Harborview roundabout work snarling traffic
Work has begun on construction of a roundabout at the intersection of Harborview Drive and Stinson Avenue in downtown Gig Harbor.
Drivers and pedestrians alike will be affected by the project, which will be done in three phases.
The first phase, which involves relocating underground utilities, is expected to last through October, according to Public Works Director Jeff Langhelm. Phase 2 — the actual roundabout construction — will start in March 2022.
Phase 1 began Aug. 23. According to Langhelm, the first step is relocating a major sewer line that will result in limited access to the sidewalk along Eddon Boat Park and the park itself, which will be closed on and off.
There will also be intermittent closures of Harborview and Stinson to vehicles. During the last two weeks of August, traffic was one way on both streets, with flaggers directing alternating flow. Emergency vehicle access wasn’t restricted.
The week after Labor Day (Sept. 7–10), the entire intersection will be closed around the clock for several days, with no vehicular access allowed through the work zone — including emergency vehicles. There will be clearly marked detours during this time.
Starting Sept. 13, alternating, flagger-controlled traffic flow will resume and continue until the project shuts down for the winter, likely sometime in November.
“This is a weather-dependent project,” Langhelm said, “which is why it’s being done in phases.”
Langhelm acknowledged that there will be “significant impacts to traffic on Harborview Drive.” Well-marked detours will be in place during each phase of the project, he said.
Once the sewer line is relocated, the contractor will relocate stormwater- and fresh-water lines in the area, and one-lane, alternating traffic closures will continue.
“We’re trying to get all the utility work finished before the rains start in November,” Langhelm said.
Then work will be suspended until next spring — probably resuming in March with construction of the Harborview roundabout. Langhelm anticipates that the project will complete in August 2022.
“We’re very much aware of the impacts and inconvenience this will have on drivers and pedestrians,” Langhelm said. “We really appreciate everyone’s patience and understanding as we work through this important project.”
Original plans called for traffic lights
Until early in 2020, the plan was to install traffic lights at the intersection. In August 2019, the City Council voted 4-3 in favor of a traffic light, even though city staff and Gig Harbor Fire and Medic One recommended the roundabout option, and public comment favored a roundabout. A contract was then approved with Transportation Solutions, Inc. (TSI) to design traffic signals for the three-way intersection.
In January 2020, the Council— with three new members — revisited the issue. Several Council members indicated that they had heard strong opposition from constituents who were opposed to the light and in favor of a roundabout. On Jan. 20, the Council voted, 5-2, to stop work on the design of a traffic light and approved a contract amendment instructing TSI to shift to designing a Harborview roundabout.

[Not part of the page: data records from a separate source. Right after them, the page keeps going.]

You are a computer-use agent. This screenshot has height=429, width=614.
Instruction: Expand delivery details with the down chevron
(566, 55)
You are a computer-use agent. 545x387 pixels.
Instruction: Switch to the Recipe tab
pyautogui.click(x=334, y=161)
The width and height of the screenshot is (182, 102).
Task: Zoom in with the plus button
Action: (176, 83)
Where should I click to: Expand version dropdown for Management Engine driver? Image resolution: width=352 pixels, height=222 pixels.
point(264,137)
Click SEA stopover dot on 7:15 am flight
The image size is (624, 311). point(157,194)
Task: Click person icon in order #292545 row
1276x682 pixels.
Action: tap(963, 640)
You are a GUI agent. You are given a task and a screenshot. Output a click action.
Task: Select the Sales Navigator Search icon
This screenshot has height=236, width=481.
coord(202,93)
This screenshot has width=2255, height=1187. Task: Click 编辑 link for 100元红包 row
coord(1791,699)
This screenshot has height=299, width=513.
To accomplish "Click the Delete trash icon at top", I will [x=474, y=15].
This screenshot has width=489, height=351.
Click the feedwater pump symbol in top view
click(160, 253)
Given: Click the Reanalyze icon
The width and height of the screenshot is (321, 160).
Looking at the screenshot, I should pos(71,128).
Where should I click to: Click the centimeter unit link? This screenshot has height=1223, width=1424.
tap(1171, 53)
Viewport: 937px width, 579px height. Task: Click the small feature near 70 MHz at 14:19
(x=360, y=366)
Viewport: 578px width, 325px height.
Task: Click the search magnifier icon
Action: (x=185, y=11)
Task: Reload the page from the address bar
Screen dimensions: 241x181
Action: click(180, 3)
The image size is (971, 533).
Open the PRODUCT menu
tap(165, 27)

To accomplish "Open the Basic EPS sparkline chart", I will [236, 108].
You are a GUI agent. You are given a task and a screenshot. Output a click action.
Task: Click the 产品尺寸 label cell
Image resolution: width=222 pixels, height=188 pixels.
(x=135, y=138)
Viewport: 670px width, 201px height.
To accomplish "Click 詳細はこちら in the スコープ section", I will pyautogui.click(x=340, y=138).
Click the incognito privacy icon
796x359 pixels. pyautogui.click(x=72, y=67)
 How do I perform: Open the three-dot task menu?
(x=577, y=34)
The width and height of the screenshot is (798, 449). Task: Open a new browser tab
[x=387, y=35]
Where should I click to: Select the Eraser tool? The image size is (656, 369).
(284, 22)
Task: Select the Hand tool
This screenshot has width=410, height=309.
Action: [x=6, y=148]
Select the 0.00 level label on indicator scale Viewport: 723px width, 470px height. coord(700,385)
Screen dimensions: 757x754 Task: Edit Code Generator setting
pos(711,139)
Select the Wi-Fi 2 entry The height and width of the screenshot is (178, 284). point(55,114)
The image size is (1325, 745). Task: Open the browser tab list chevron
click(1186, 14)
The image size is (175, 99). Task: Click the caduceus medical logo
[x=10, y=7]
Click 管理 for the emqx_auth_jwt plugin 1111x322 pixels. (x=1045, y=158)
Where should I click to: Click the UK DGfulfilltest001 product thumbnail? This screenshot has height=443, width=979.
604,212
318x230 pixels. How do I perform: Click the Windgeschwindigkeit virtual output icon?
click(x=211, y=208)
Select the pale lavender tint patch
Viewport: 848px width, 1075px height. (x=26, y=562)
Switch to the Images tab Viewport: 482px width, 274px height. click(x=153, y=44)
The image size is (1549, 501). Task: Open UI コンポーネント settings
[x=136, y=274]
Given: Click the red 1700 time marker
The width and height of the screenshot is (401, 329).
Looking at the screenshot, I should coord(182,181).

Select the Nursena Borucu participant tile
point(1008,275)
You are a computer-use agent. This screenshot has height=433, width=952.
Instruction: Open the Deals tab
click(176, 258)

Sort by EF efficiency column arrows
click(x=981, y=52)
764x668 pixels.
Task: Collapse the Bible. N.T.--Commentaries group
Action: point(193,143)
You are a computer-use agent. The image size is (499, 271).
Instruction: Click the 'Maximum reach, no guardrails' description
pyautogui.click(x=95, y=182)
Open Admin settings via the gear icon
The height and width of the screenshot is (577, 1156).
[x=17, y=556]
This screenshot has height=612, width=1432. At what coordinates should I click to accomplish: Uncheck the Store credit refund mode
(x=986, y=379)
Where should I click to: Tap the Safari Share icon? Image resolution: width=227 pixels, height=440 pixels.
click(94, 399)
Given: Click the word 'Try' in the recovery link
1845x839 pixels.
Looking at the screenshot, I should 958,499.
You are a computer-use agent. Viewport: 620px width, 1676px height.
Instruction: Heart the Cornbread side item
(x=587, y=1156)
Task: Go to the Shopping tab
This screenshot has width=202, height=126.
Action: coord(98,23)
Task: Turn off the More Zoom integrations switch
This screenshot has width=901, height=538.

“The change occurred because it was all about safety for our citizens, pedestrians and in vehicles,” Council member Jeni Woock said. “During the earlier meeting in 2019, Assistant Chief Eric Waters spoke about the safety of roundabouts over lighted intersections. Citizens spoke at that meeting about wanting safety and a roundabout.”
Cost was also a factor. According to Langhelm, maintenance costs for traffic lights can be significant. The number of view-blocking signal poles required for traffic lights was also an issue, Woock said.
Other road projects
In Gig Harbor North, a pedestrian safety project is nearing completion. The improvements include installation of rectangular rapid-flashing beacons (RRFB) at crosswalks near the roundabouts at Harbor Hill Drive at Costco, Borgen Boulevard and Harbor Hill Drive, and Borgen Boulevard and Olympus Way.
On 38th Avenue between Briarwood Lane and the southerly city limits, the city is working with David R. Evans and Associates to finalize design work to incorporate low-impact development standards (LIDS) for a bike lane, sidewalk, biofiltration swale and pedestrian lighting adjacent to a housing development. The development is being built by Rush Construction under Pierce County land use rules.
“The development is in the county, but the right-of-way is within city limits, so the developer has to follow city rules for the right-of-way portion,” Langhelm said.
The site was originally planned to be a tennis center until Rush purchased the land in 2008, he added.